Джером Дейвид Сэлинджер
Человек, который смеялся
В 1928 году — девяти лет от роду — я был членом некой организации, носившей название Клуба команчей, и привержен к ней со всем esprit de corps. Ежедневно после уроков, ровно в три часа, у выхода школы № 165, на Сто девятой улице, близ Амстердамского авеню, нас, двадцать пять человек команчей, поджидал наш Вождь. Теснясь и толкаясь, мы забирались в маленький «пикап» Вождя, и он вез нас согласно деловой договоренности с нашими родителями в Центральный парк. Все послеобеденное время мы играли в футбол или в бейсбол, в зависимости — правда, относительной — от погоды. В очень дождливые дни наш Вождь обычно водил нас в естественно-исторический музей или в Центральную картинную галерею.
По субботам и большим праздникам Вождь с утра собирал нас по квартирам и в своем доживавшем век «пикапе» вывозил из Манхэттена на сравнительно вольные просторы Ван-Кортлендовского парка или в Палисады. Если нас тянуло к честному спорту, мы ехали в Ван-Кортлендовский парк: там были настоящие площадки и футбольные поля и не грозила опасность встретить в качестве противника детскую коляску или разъяренную старую даму с палкой. Если же сердца команчей тосковали по вольной жизни, мы отправлялись за город в Палисады и там боролись с лишениями. (Помню, однажды, в субботу, я даже заблудился в дебрях между дорожным знаком и просторами вашингтонского моста. Но я не растерялся. Я примостился в тени огромного рекламного щита и, глотая слезы, развернул свой завтрак — для подкрепления сил, смутно надеясь, что Вождь меня отыщет. Вождь всегда находил нас. )
В часы, свободные от команчей, наш Вождь становился просто Джоном Гедсудским со Стейтон-Айленд.

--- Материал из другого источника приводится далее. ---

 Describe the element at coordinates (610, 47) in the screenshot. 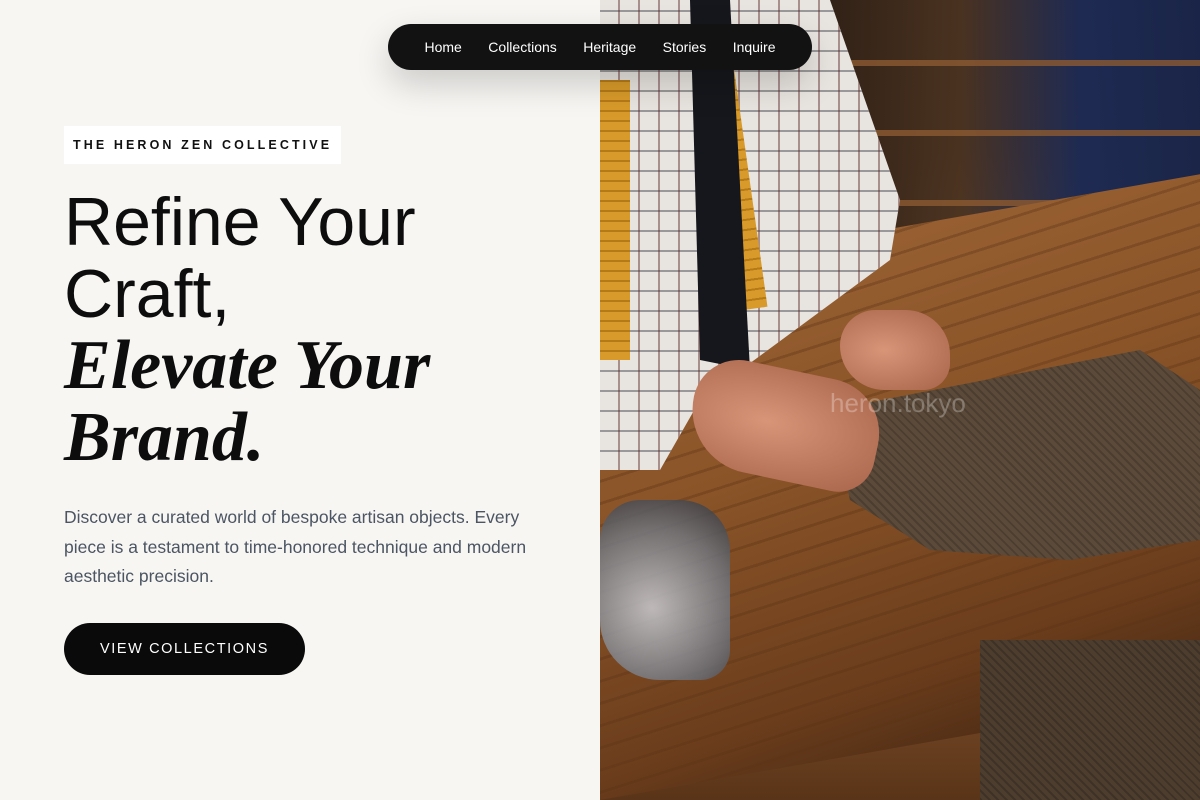

I see `nav-link-heritage: Heritage` at that location.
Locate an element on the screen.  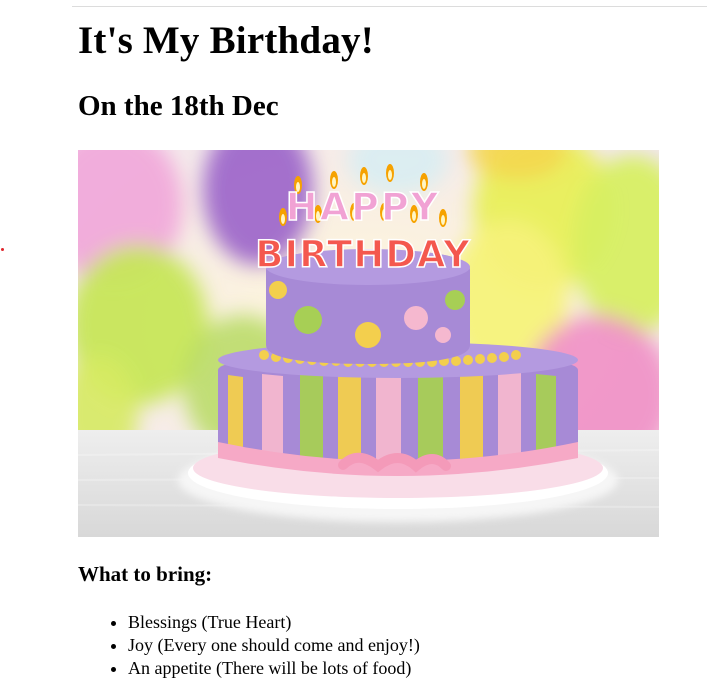
list-item: Joy (Every one should come and enjoy!) is located at coordinates (274, 646).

Это был предельно застенчивый, тихий юноша лет двадцати двух — двадцати трех, обыкновенный студент-юрист Нью-Йоркского университета, но для меня его образ незабываем. Не стану перечислять все его достоинства и добродетели. Скажу мимоходом, что он был членом бойскаутской «Орлиной стаи», чуть не стал лучшим нападающим, почти что чемпионом американской сборной команды 1926 года, и что его как-то раз весьма настойчиво приглашали попробовать свои силы в нью-йоркской бейсбольной команде мастеров. Он был самым беспристрастным и невозмутимым судьей в наших бешеных соревнованиях, мастером по части разжигания и гашения костров, опытным и снисходительным подателем первой помощи. Мы все, от малышей до старших сорванцов, любили и уважали его беспредельно.Я и сейчас вижу перед собой нашего Вождя таким, каким он был в 1928 году. Будь наши желания в силах наращивать дюймы, он вмиг стал бы у нас великаном. Но жизнь есть жизнь, и росту в нем было всего каких-нибудь пять футов и три-четыре дюйма. Иссиня-черные волосы почти закрывали лоб, нос у него был крупный, заметный, и туловище почти такой же длины, как ноги. Плечи в кожаной куртке казались сильными, хотя и неширокими, сутуловатыми. Но для меня в то время в нашем Вожде нерасторжимо сливались все самые фотогеничные черты лучших киноактеров — и Бака Джонса, и Кена Мейнарда, и Тома Микса.